Only the lines from the one holding "Screen dimensions: 1348x896" through the end of the records below are to be reproduced exactly, and pictures are to be omitted.

■ **DATA TO USE**

-----

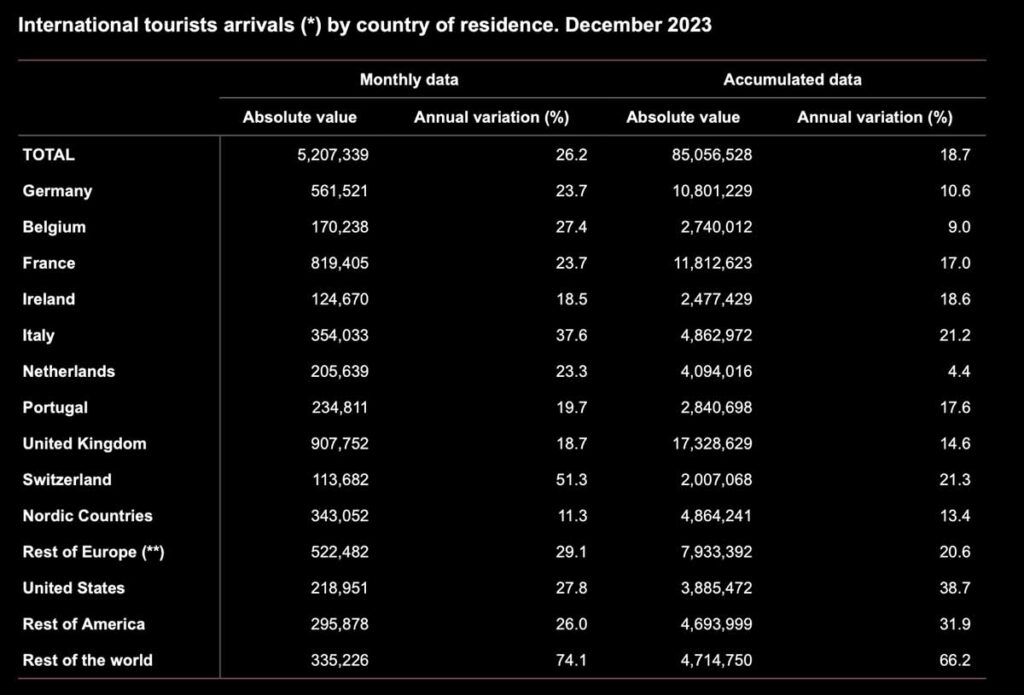Click the TOTAL row label
Viewport: 1024px width, 695px height.
pos(49,155)
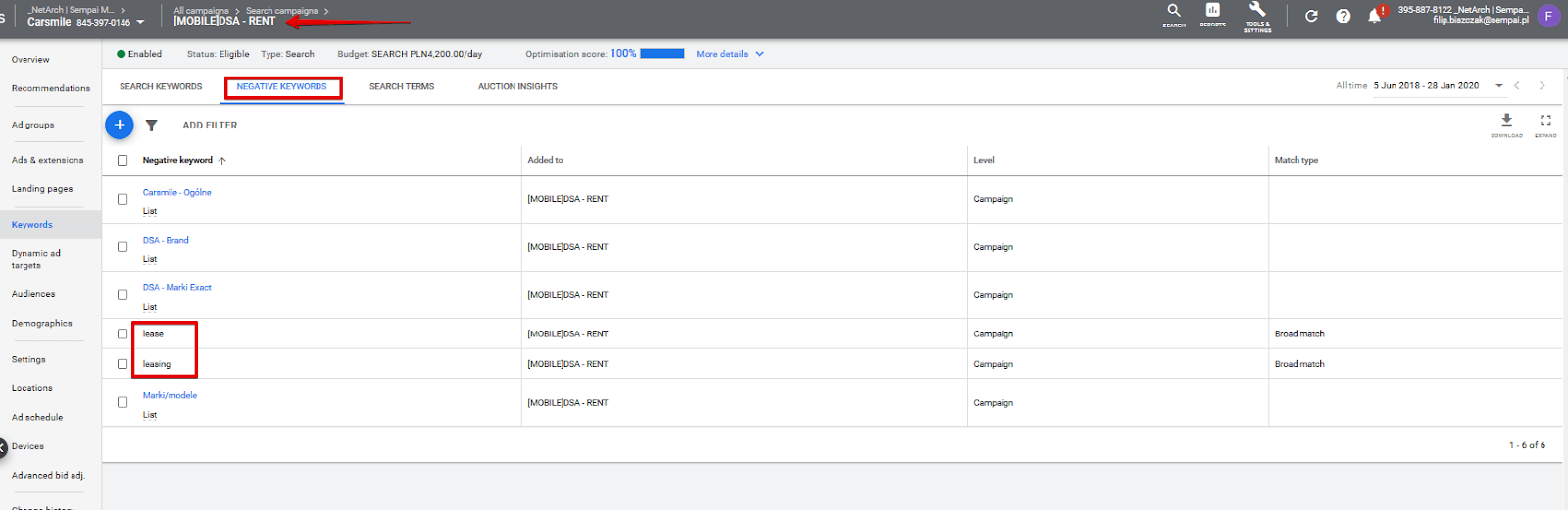Tick the checkbox for keyword 'leasing'
Screen dimensions: 1568x510
122,364
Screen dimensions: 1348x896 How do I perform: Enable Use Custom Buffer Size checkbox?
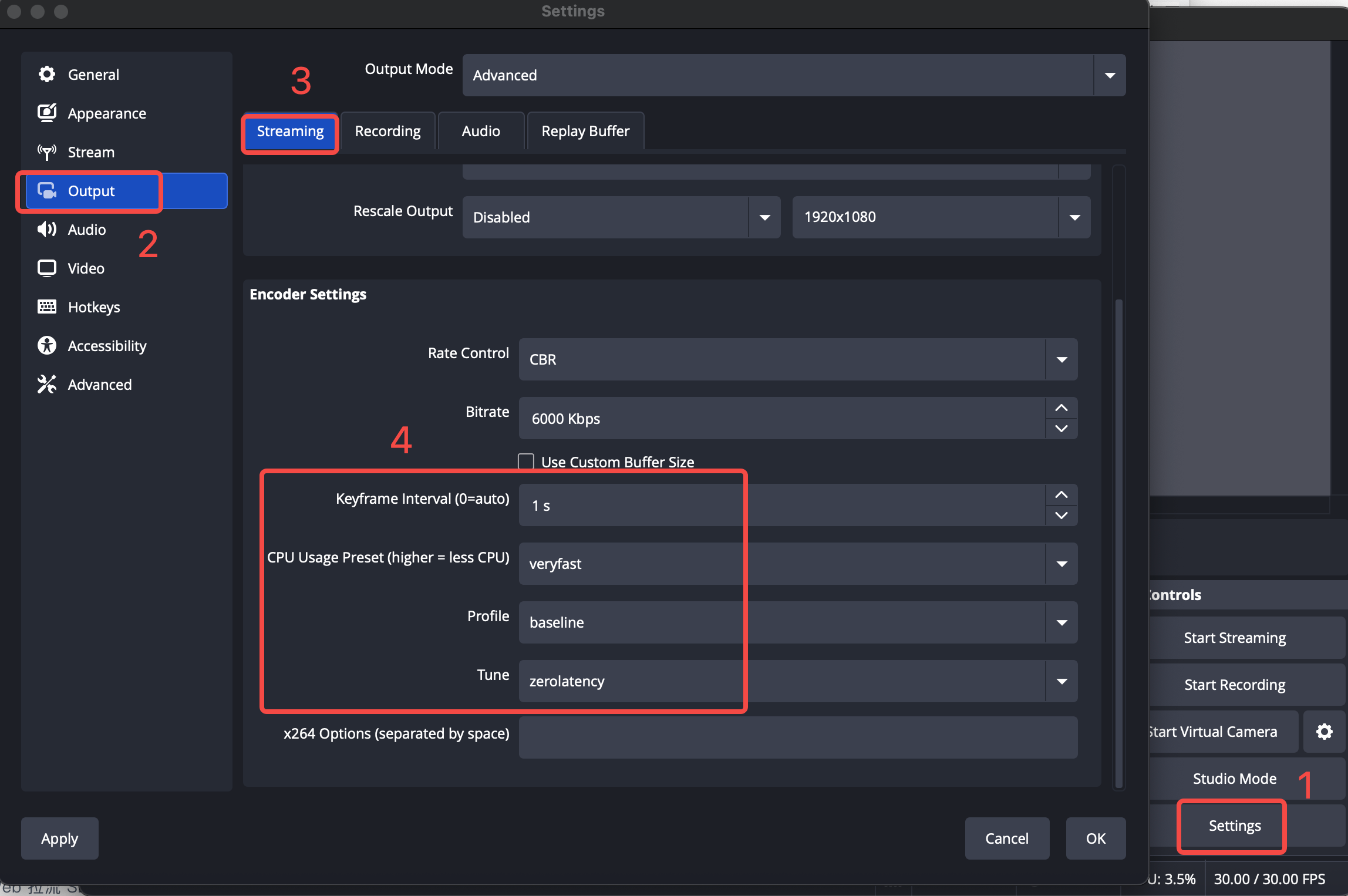pos(526,462)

-----

■ **RESULT FOR THIS EXERCISE**
Screen dimensions: 1348x896 How do I perform: Enable Use Custom Buffer Size checkbox?
pos(526,462)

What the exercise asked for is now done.